** Opening Reading passage block **

For others, that means by inference that so long as you are capable of being productive, the U.S.A. Inc. Healthcare Plan will “invest” in you, but when you are not providing that tax revenue or are more of a tax burden and drain than a contributor in your elder years, the CEO of this new agency will evaluate the costs vs. effectiveness of treatment based on life expectancy as the ultimate criteria.
Who has the right to live or die?
Isn’t this hauntingly similar to what the Nazis during World War II did in determining just who had the right to live or die based on a selective criteria in their fascist government? Someone who has HIV, or a chronic condition may not be physically wearing a patch, but with free access in the sheer number who will initially have access, this database is a patch all the same.
With the amount of time it now takes for the FDA to approve experimental treatments for diseases now in this country, also look for red tape and possible deaths while waiting for approvals, as has occurred quite frequently in Canada and Great Britain with their socialized health care program.
In fact, Great Britain – the country we fought a war in order to escape “sovereign intrusion – until recently had a system wherein for one particular progressive disease which involved blindness, the cost effectiveness scale utilized would not authorize needed surgery until the second eye was also affected, until public outrage caused a reversal there in that policy.
It appears President Obama, as with his predecessor, views his role as that of a CEO for U.S.A. Inc., and not in any way conversant or familiar with the actual limitations on his office accorded him in our Constitution with respect to the citizenry. He did swear an oath, twice actually, but seems to have the same interpretations of “executive privilege” and “executive powers” as his predecessor and quite a few before him. With 535 other “representatives” you would at least think one of them had read the document upon which they, too, swore their oath.

** Closing Reading passage block **

Assigned task A - List every word or phrase in the health care passage that has both an opening and a closing quotation mark.
Assigned task B - Resume the health care passage, starting right after its last sentence.

** Opening Entries provided block **

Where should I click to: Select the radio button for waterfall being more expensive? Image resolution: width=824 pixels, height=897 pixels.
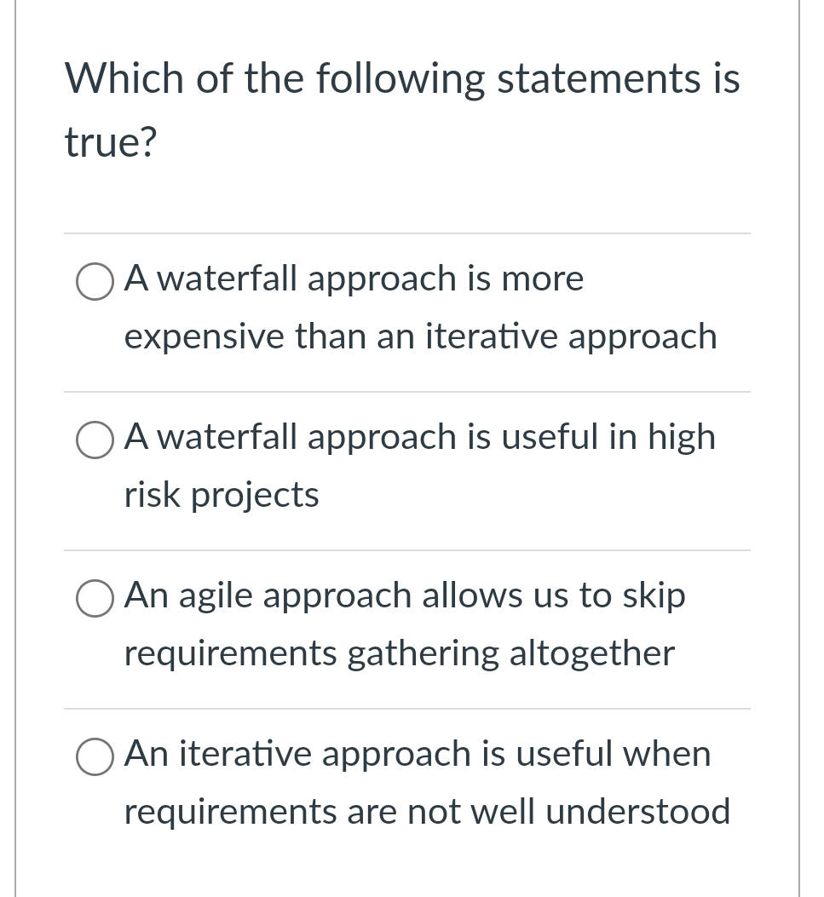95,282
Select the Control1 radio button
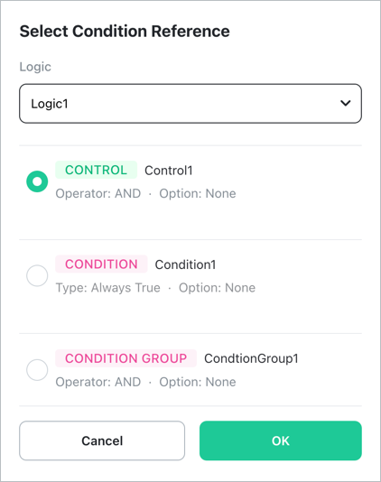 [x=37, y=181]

** Closing Entries provided block **
** Opening Entries provided block **

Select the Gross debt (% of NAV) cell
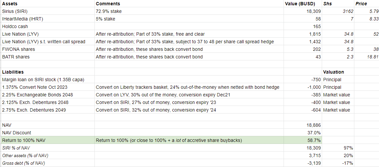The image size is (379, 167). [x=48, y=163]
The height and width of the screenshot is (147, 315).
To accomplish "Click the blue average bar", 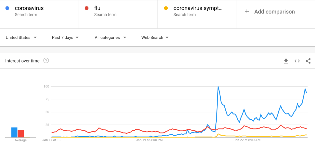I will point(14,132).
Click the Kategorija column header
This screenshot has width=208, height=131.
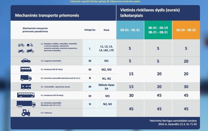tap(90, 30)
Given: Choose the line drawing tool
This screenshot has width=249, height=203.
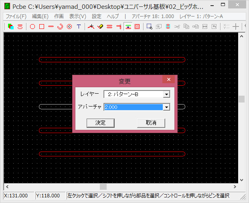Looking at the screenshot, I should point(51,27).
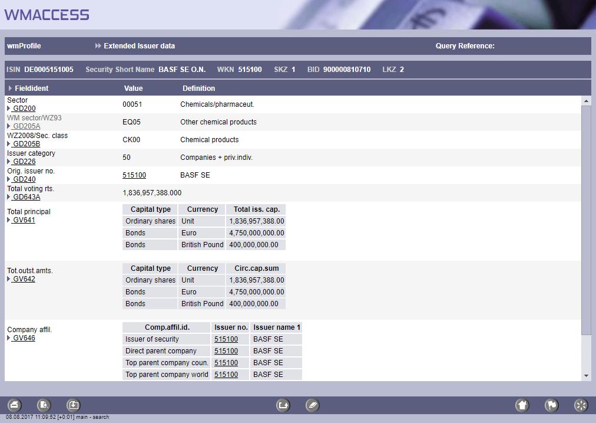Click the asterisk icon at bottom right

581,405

** Closing Entries provided block **

Reply A -
"invest"
"executive privilege"
"executive powers"
"representatives"

Reply B -
This health care agenda definitely does not bode well for the baby boomer generation, which will be the largest segment of the population affected by these measures under the Obama regime. This is nothing short of “Soylent Green” come to life, and would appear Mr. Daschle may have written the script.
It will be interesting to see if the federal public employees including Mr. Obama and those Congressional members will keep their health care plans as with their private pension plans, and be exempted from the taxes and costs associated with this program and their records deemed “privileged.”
If the response is the same as has been the case over providing his certified birth certificate in order to unequivocally prove that he meets the legal qualifications for his right to hold the highest office in this country, how much would you like to bet that Mr. Obama’s personal health care records will not make it into that public database? And most likely 435 others, the ones who stood by silently again with nary an objection other than political posturing while a match was lit to that document lying under glass in it’s faded glory less than a mile or two away.
Either Harvard’s law curriculum needs some work, or maybe Mr. Obama should check with his physician to see if perhaps he is suffering from a stress related disorder after that two year campaign and might need to consult a mental health professional for a checkup – privately, of course.